None of this is particularly new. Most people know pensions are rubbish. This has hit far more people far harder than, say, the profiteering of energy companies or payment protection insurance. You would think people who have lost tens or hundreds of thousands of pounds would be organising demonstrations, demanding action. But the victims are almost completely invisible, politically.
There are several reasons for this. Pensions are horribly complex and difficult to understand. And no-one likes to think about being old, until they are. There was also regulatory negligence of the highest order. Until recently, many were saving into pensions that were literally worthless because they stood to lose their right to pensions credit. The average pension pot in Britain is still less than £27,000 and many on low incomes saved hard even to achieve that. This will earn them annuities of less than £1000 a year. All that effort for so little.
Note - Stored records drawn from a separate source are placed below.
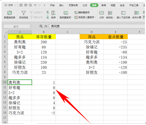Open the 分列 text to columns tool
The height and width of the screenshot is (125, 146).
coord(101,15)
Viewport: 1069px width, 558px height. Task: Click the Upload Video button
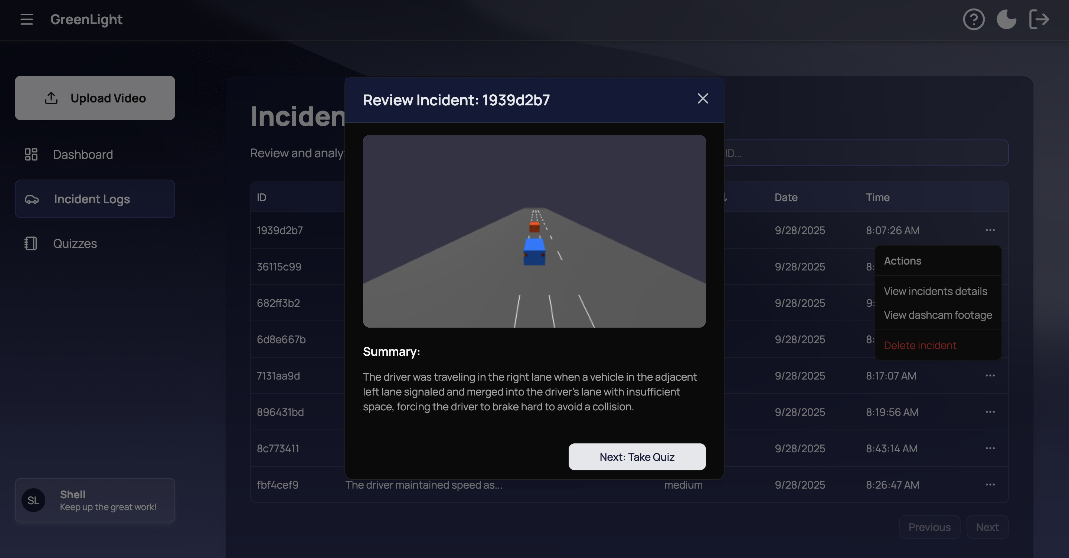pyautogui.click(x=95, y=98)
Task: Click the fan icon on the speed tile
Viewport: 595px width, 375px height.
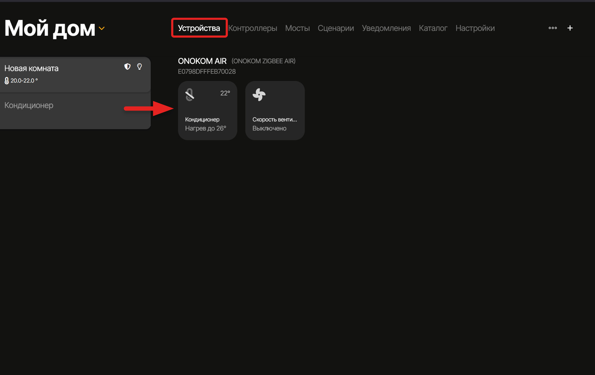Action: pos(259,95)
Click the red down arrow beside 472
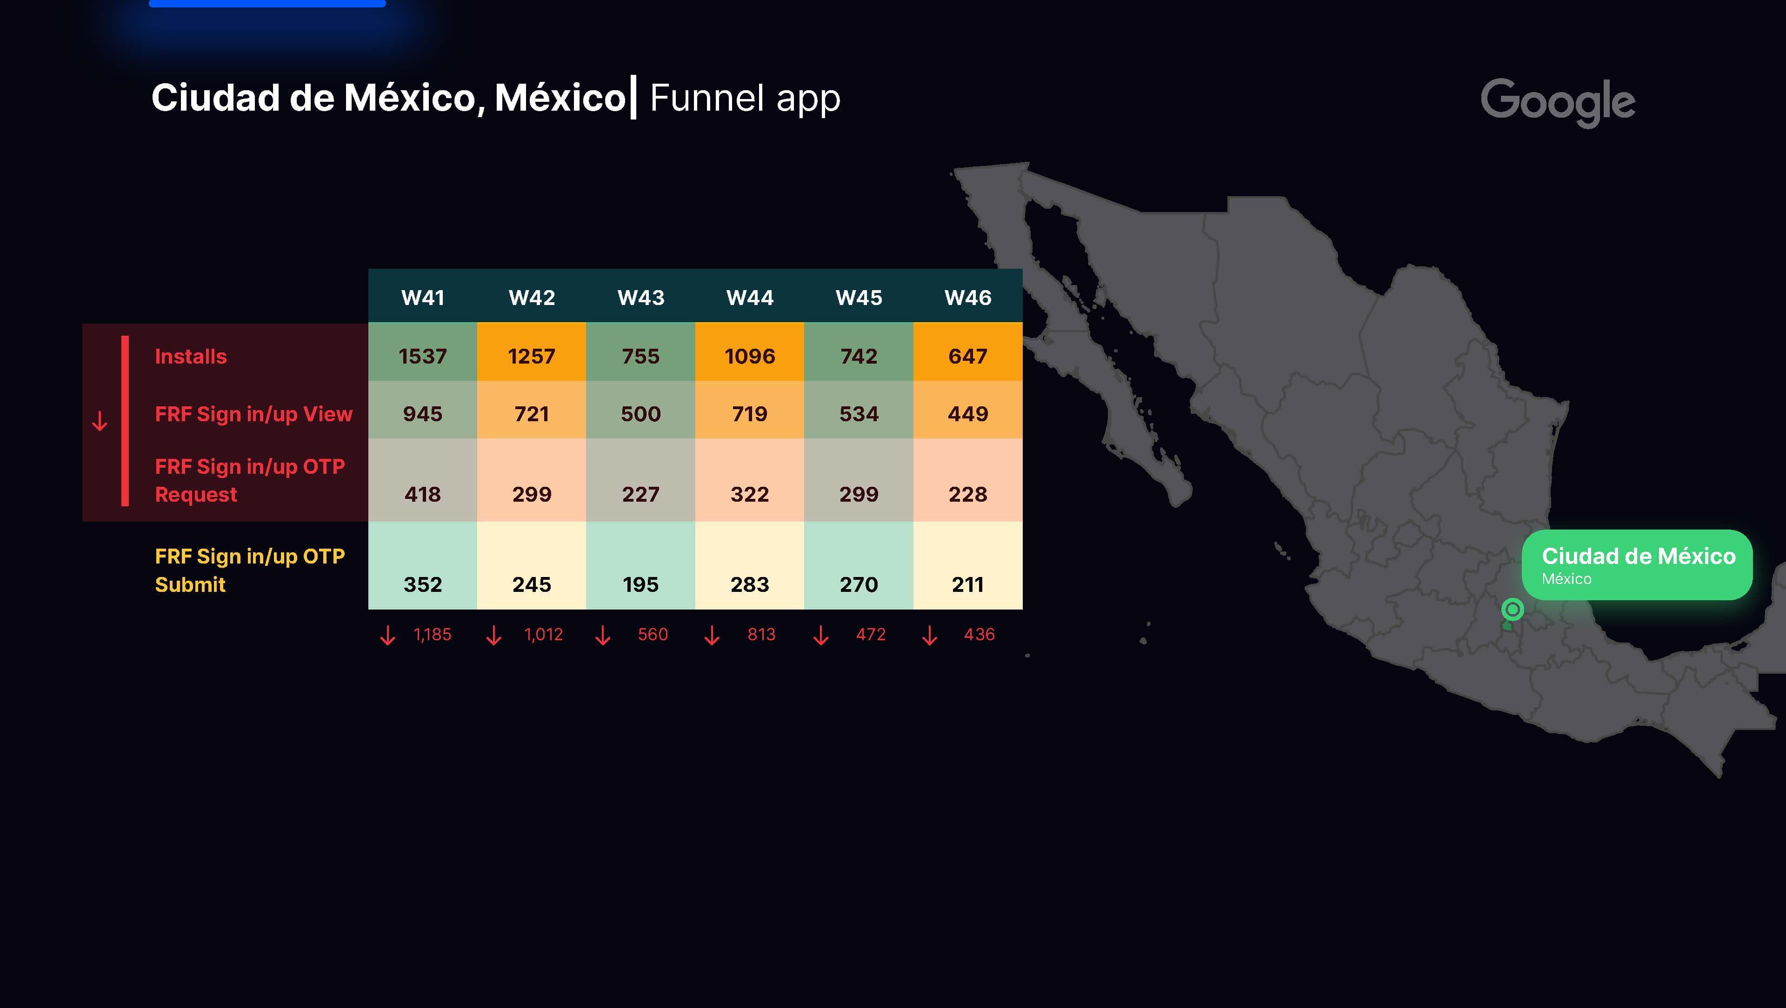 821,635
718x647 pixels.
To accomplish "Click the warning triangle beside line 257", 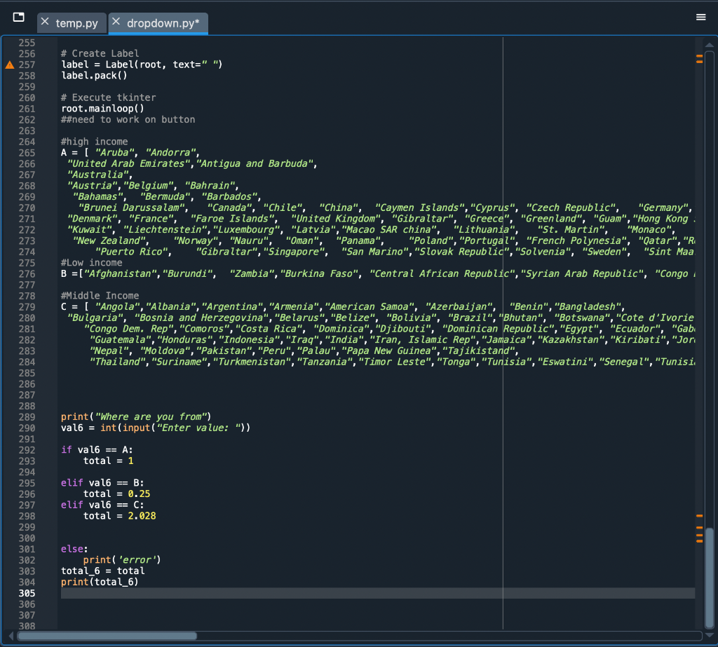I will [9, 64].
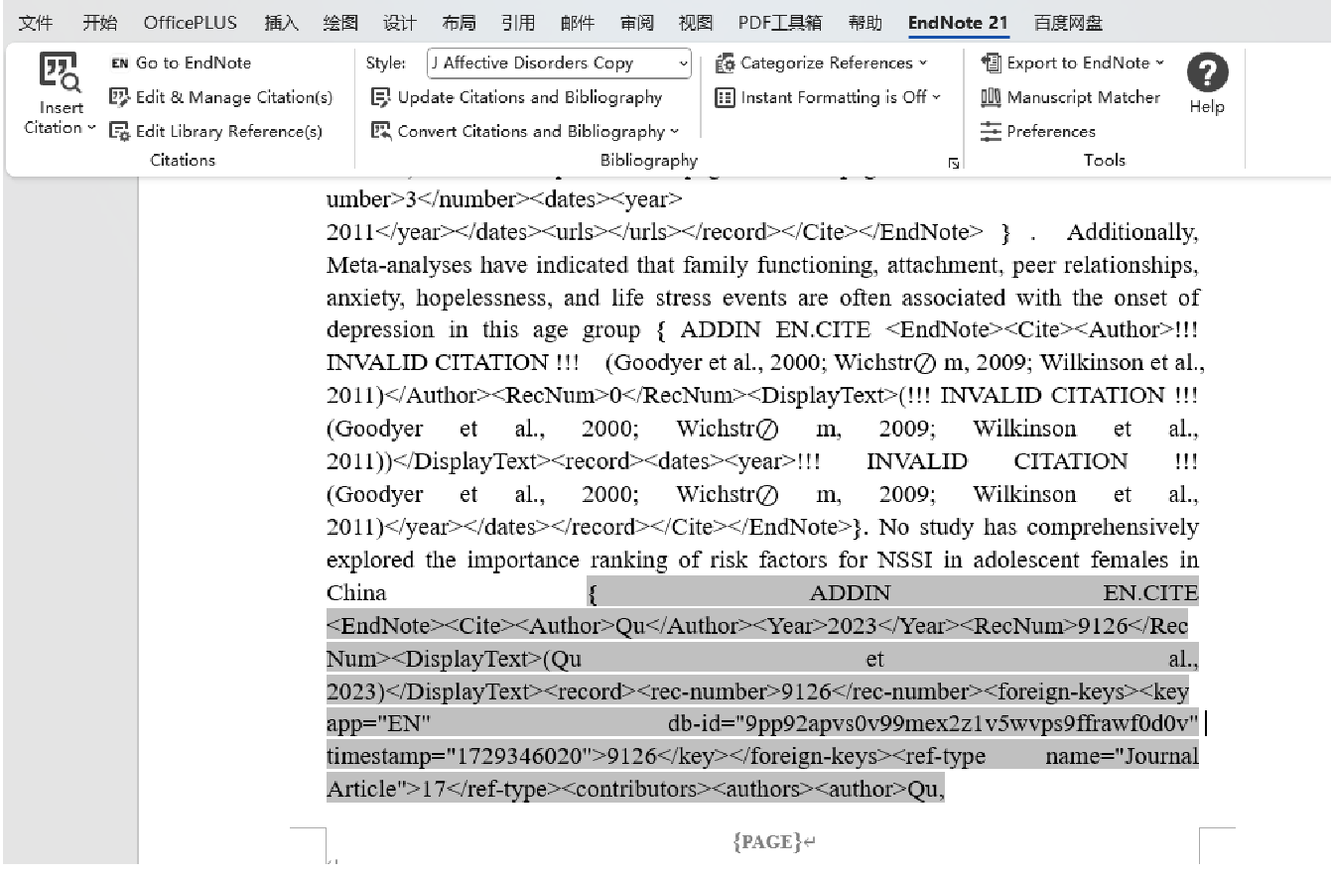
Task: Switch to the 引用 ribbon tab
Action: pos(519,22)
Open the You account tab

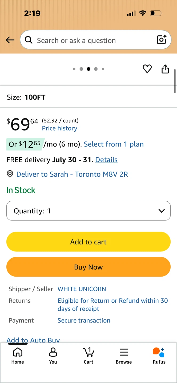point(53,356)
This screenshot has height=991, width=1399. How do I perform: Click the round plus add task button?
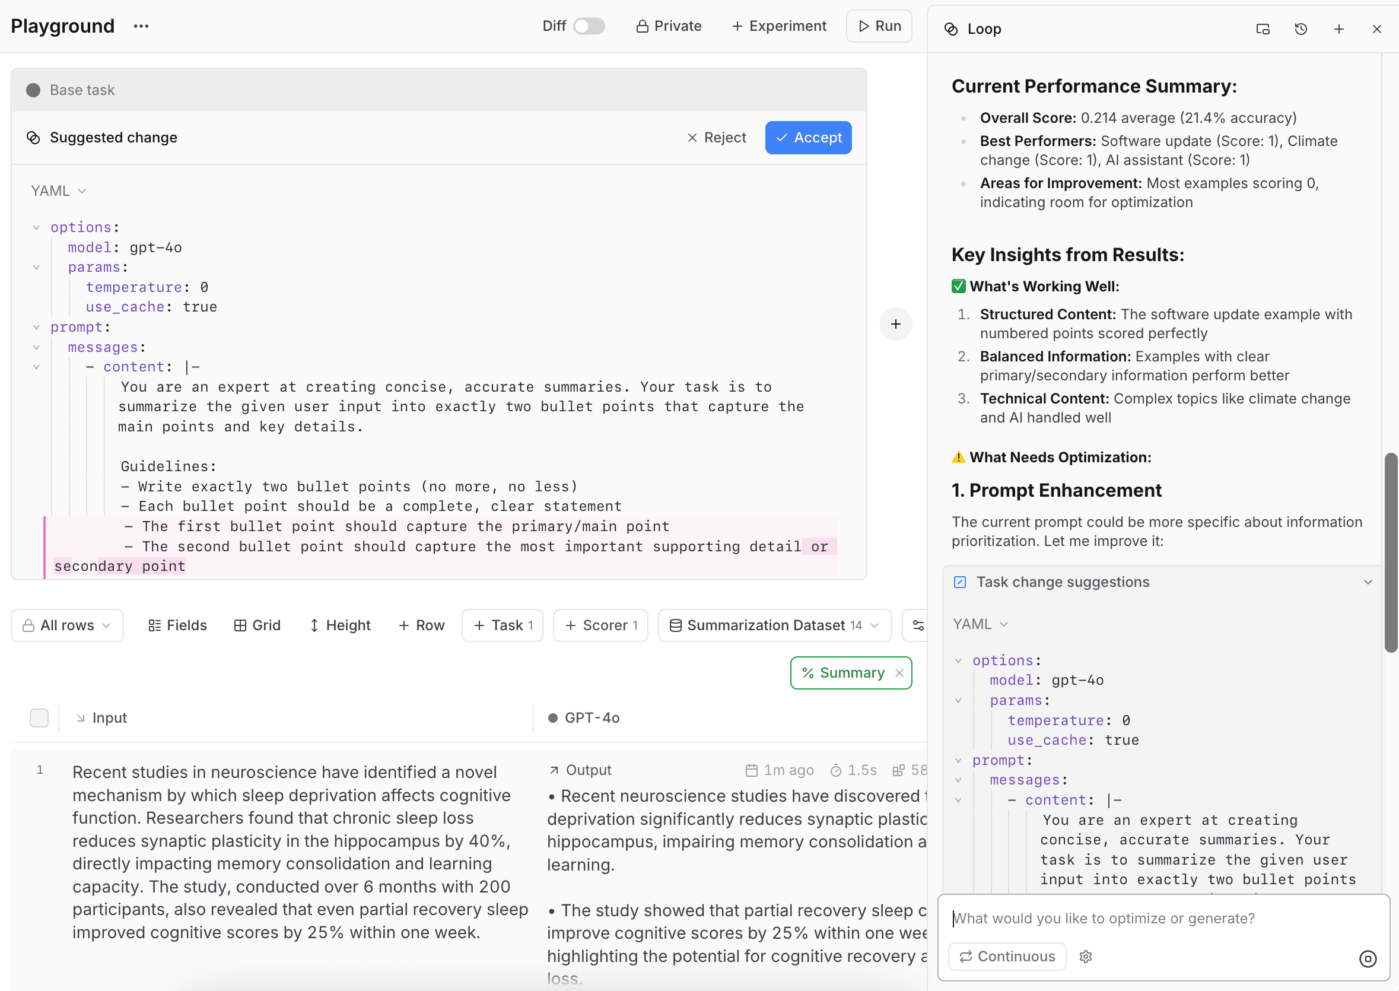(895, 324)
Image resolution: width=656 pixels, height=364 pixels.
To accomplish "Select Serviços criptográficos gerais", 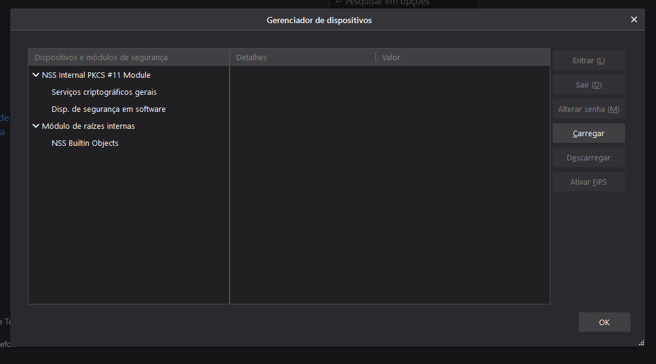I will 104,92.
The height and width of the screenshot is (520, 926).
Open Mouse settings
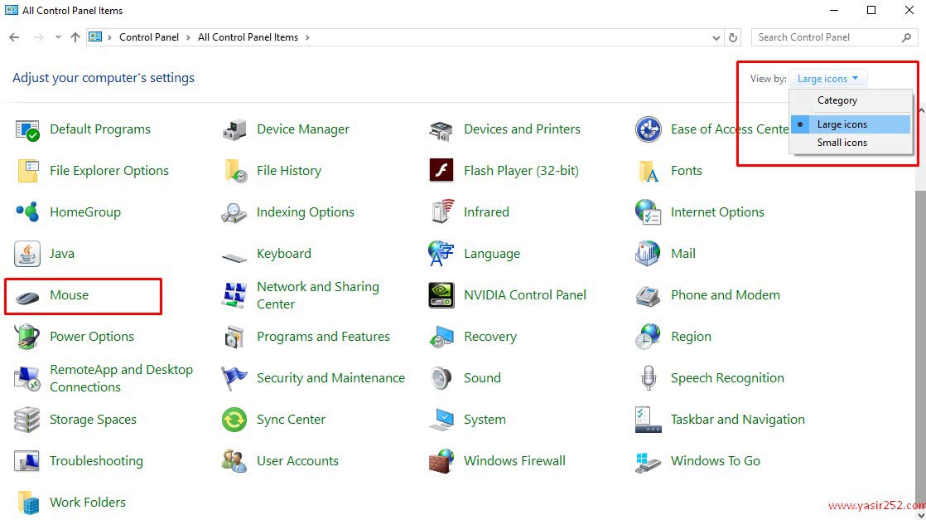(x=70, y=295)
But the main reason the pensions scandal has gone unaddressed for so long, I suggest, is because most of the people who should have been doing something about it (MPs, civil servants, regulators, academic experts) receive final salary pensions paid by the state. These are generally index-linked and extremely good value for money. This means it was almost impossible for them to empathise with constituents.
Indeed, it is only in recent years, when there has been pressure to reform state pensions for civil servants and MPs, that the issue has surfaced. So long as it was only little people being ripped off, no-one wanted to know. The wealthy have always had other ways of securing value in retirement, with stock and property portfolios, and they knew not to touch pensions with a barge pole.
The politicians, Labour as well as the Tories, left it to market competition to keep charges low. And, as in so many areas of deregulated economic life, this has provided zero protection for the consumer. As with energy, people lack both reliable information and any real choice. They are bamboozled by unrealistic forecasts and opaque contracts carrying lots of hidden charges. In Denmark, people receive a statement every year, just as with a bank. In Britain, all you receive is jargon designed to conceal .
The pensions scandal has been one of the worst long-term reverberations from the Big Bang in financial services deregulation in 1986. It has led to what we know call Rip-Off Britain, encapsulating a culture of financial piracy that replaced the generally sound ethics of British finance.
Trust used to be the most important thing in the City but the bonus culture, the drive for short-term profit and "light touch" regulation by the state, encouraged firms to treat their customers not as people but as a resource to be exploited. Prudence was replaced by plunder.
The Westminster Government has tried to shut the door after the horse has not only left the stable but is lying in the knackers yard. People have long since lost any confidence in pensions and in the managers of money in general.
Twenty years ago, Britain had one of the most vigorous savings cultures in the world. People really did try to provide for themselves rather than fall back on the state. But, like the man from the Pru, that has been buried for ever.